Healthy food for the hungry: Toronto gets its first vegetarian food bank

It’s easy to assume there are plenty of vegetarian and vegan options at local food banks: white pasta, peanut butter and canned beans are popular donation items.

But Matthew Noble, a vegan, wanted to make sure the city’s needy had access to healthier meat-free options — especially fresh fruits and vegetables.

Noble, 32, who does custom millwork for a living, and other volunteers recently launched the monthly pop-up Toronto Vegetarian Food Bank, based out of Yonge Street Mission, intent on providing fresh food to those who can’t afford it.

“I don’t want to give people any unhealthy food. I want to give them something I can eat,” Noble told Metro News.

Following the model of the Ontario Vegetarian Food Bank, which closed after the death of its founder in 2013, the Toronto Vegetarian Food Bank is making sure that at least half of what it offers to citizens is fresh, whole foods.

Most food banks struggle to reach the 50-per-cent-fresh mark. Even then, that number often includes meat and dairy, Metro News reported in December.

“When fresh foods are available at other food banks, they go quickly,” Noble told the Toronto Star. “We hope that taking people in here will relieve strain on other food banks. So basically we’re just injecting more healthy food into the food bank system by trickle down effect. And we’re balancing things out, giving vegetarians and vegans the same kind of access to food that other people using food banks would have.”

Thirty-six people used Noble’s food bank, stocked with fresh vegetables, brown rice, soy milk and organic pasta, on its opening day last Saturday.

“Everyone had big bags of healthy food, everyone left with a huge smile on their face, like, wow, this is a food bank, crazy!” Noble told the Huffington Post.

Because much of the vegetarian food bank’s food is perishable, leftovers are donated to the Yonge Street Mission’s own food bank.

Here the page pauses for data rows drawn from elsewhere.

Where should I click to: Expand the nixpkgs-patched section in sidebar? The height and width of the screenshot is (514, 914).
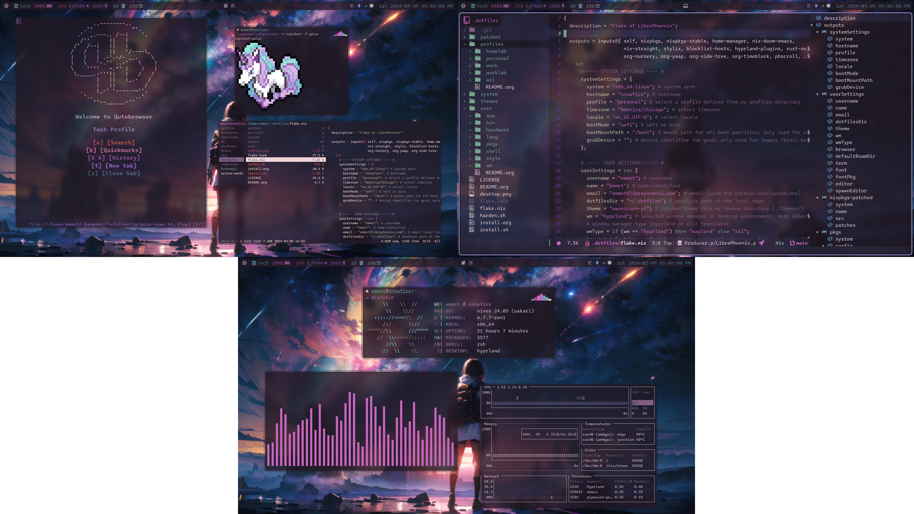[817, 198]
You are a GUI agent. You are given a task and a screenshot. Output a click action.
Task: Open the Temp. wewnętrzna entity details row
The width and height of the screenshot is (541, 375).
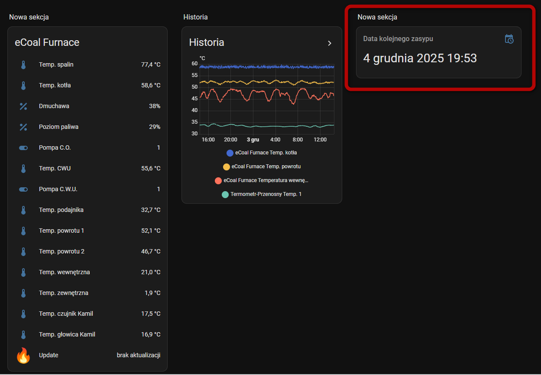87,272

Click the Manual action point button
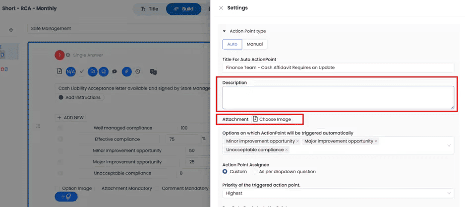pyautogui.click(x=255, y=44)
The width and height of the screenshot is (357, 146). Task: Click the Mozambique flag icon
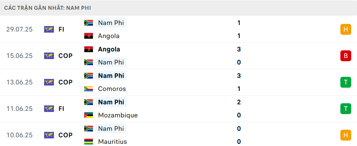(89, 115)
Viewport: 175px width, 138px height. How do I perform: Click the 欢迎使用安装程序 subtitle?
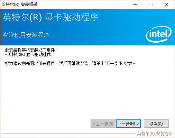click(26, 35)
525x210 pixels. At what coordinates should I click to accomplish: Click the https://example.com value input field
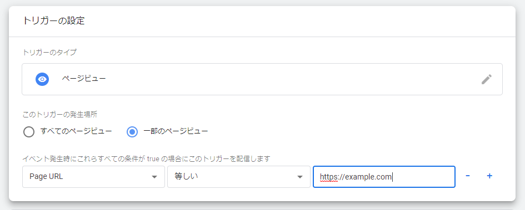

“We are very excited because it will offer the alternative for people and ensure some kind of equity across the board,” Yonge Street Mission spokeswoman Sally Ritchie said. “Fresh items are the most difficult to store and keep and transport.”

“We’re just making the food bank system bigger and better,” Noble said.

An online fundraising campaign helped raise enough money to keep the new food bank going for 7 or 8 months. After that, Noble and his team are hoping community support and sponsors will continue providing the funds needed to offer fresh food to Toronto’s poor.

“Being vegetarian or vegan is important to people. Either because they are against animal cruelty, or because they understand how huge the environmental impact of most meat is, or for their health,” Noble told the Star. “When people have to eat another being when they don’t believe in killing other beings, when you’re at your lowest or not feeling that great already and you have to compromise your base beliefs, it’s just kind of a double negative.”

Noble told Metro News that he’d like to see the food bank expand to being open twice a month.